The resignation of John Mendoza as chair of the federal government’s National Advisory Council on Mental Health would not have come as a surprise to readers of Crikey‘s health blog Croakey. Last month, in the wake of the government’s hospital funding agreement with the states, Mendoza wrote a scathing critique of the Rudd government’s approach to mental health …

The prime minister and minister for health and ageing claim the reforms agreed to by COAG constitute “a comprehensive health care reform package”.

Since the COAG announcement there has been a chorus of criticism from health reform experts and advisors — many of whom have been handpicked to provide advice to the government which it duly has ignored. In essence the critique is that the PM has delivered little more than a refinancing package for our public hospital system.

There is precious little in relation to mental health, indigenous health, dental health, primary care, community health and most aspects of prevention, and indeed the entire private hospital sector. The government’s narrative is that these areas will improve simply because we have thrown more resources at our ‘over-stretched hospital sector’.

In mental health, the COAG package provides just $115 million in new funds over four years. There is a return of some of the previously reduced funding for mental health nurses (just $13 million) and a further $57 million of redirected funds from the Better Access program to tally up to the headline figure of $174 million.

And yes there is a commitment to build and fund on a recurrent basis some 1,300 sub-acute beds across a range of areas — palliative, aged, respite, mental health and others. Even if every one of these went to mental health, and had an appropriate model of step-up step down care, we would still be a 1,000 short of the number of sub-acute beds that existed in the mid-1990s and we would again be putting another patch on a broken system.

The only aspect of the announcement which deserves praise is the commitment of a further $20 million in funding to headspace, the national network of youth friendly mental health services.

However, even here the government’s numbers look dodgy. The government claims an extraordinary number of young people will benefit (20,000) and up to 30 new sites will be established, extra findings for the existing 30 sites and even telephone and other services. Some of the existing sites are already struggling to remain open given the government’s failure last year to fully fund the expanding network.

To paraphrase another PM’s rhetoric from another era: ‘never before has so much health care been achieved for so little’.  To realise these claims more of the headspace services would have to rely on fee-for-service arrangements or other sources of funding — hardly the way to encourage young people to seek help.
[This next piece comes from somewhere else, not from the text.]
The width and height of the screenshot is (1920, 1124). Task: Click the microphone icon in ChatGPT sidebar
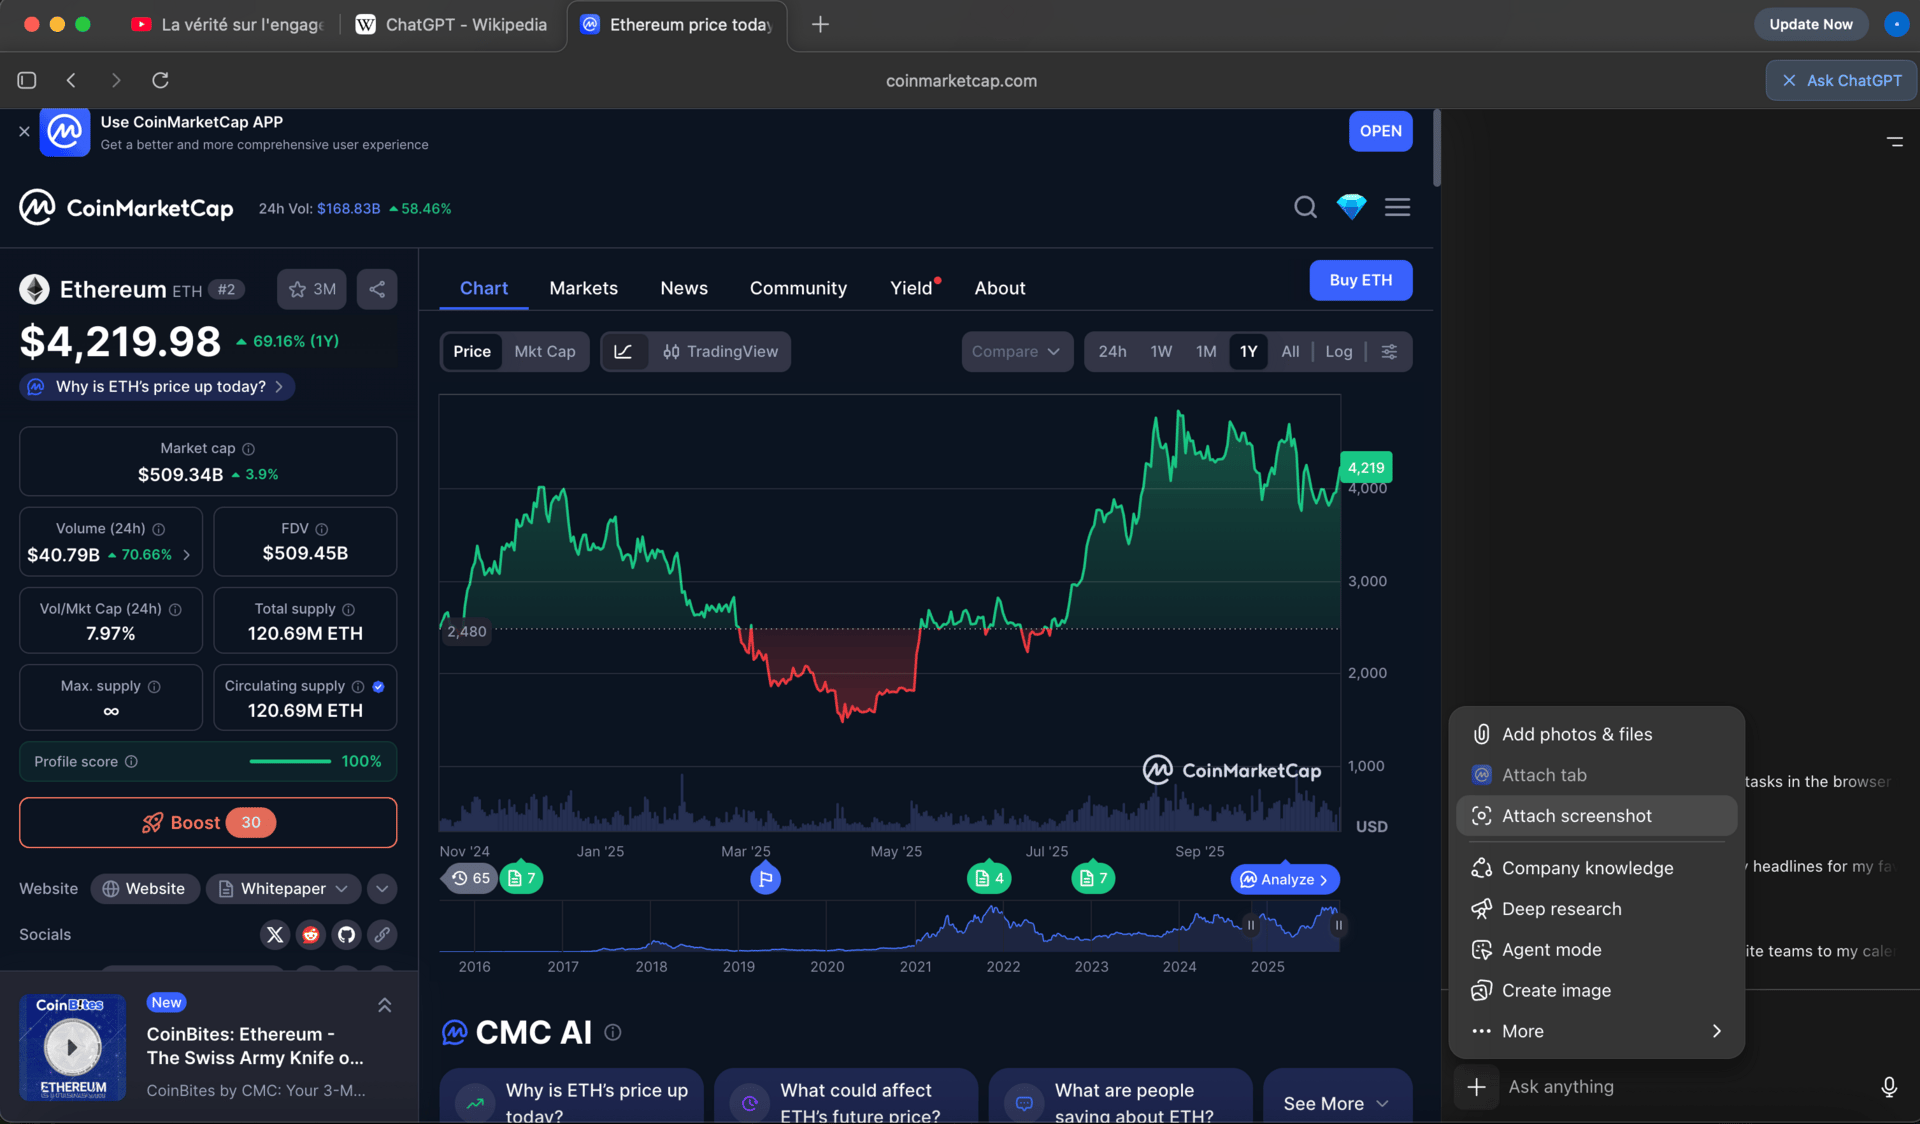click(1888, 1086)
The other aspects of the COAG announcements on mental health are more of the same as we have seen time and time again when it comes to mental health — “a recognition that more needs to be done”; “[an intention] to take a greater policy and funding role for mental health services over time”; “providing a foundation for better coordinated care for people with mental health disorders into the future” — on and on it goes.

These are the same statements in some cases and the same hollow promises that have been spruiked by successive governments (federal and state/territory) for the past two decades since we began the national mental health reform strategy in 1992.

While the quantum of funding for mental health in these announcements beggars belief, what funding is there is largely misdirected. Take the $57 million over four years for “up to 25,000 people with severe mental illness living in the community”. Anyone working in the mental health sector would have choked on their Weeties reading that line in the morning newspaper!

That’s just $2,280 per person. It compares with a $10,000 package per person under another existing Commonwealth program and between $30-70,000 packages provided by several state governments for people with severe mental illness or high levels of disability as is often the phrase.

Further nonsense is the plan to send those people with “common disorders such as anxiety and depression” off to primary care services funded by the federal government and all those with other mental illnesses off to the states/territories.

So do we have a sign post for these people at the state-run community mental health service saying “no stalkers with depression or anxiety allowed here”? Where do those with treatment resistant depression, co-morbid but common conditions or moderate anxiety disorders and phobias go?

Bring back John Cleese and co — there’s new material here for them to work with!

In mental health we know what madness is like, and this is simply mad policy that will simply result in more preventable deaths every day of Australians unable to access the mental health care they and their working and non-working families and friends desperately need.

It will result in thousands more Australians every day being turned away from EDs and hospitals looking for mental health care services for which they have a fundamental human right. It will result in more lost productivity, family trauma and separation, child abuse and neglect every day because people cannot get access to effective care when and where they need it.

The prime minister said on December 7, 2009 that “a lack of early identification and intervention forces people suffering from acute mental illness to turn to hospitals … as their only option for help”. He was correct in identifying that systemic problem.

He went on to ask: “Why is it that mental health problems are so often picked up by police and drug workers, not our health services? This is the problem today, but it will become a greater problem in the future.”

And under the reform package he is right on that point as well.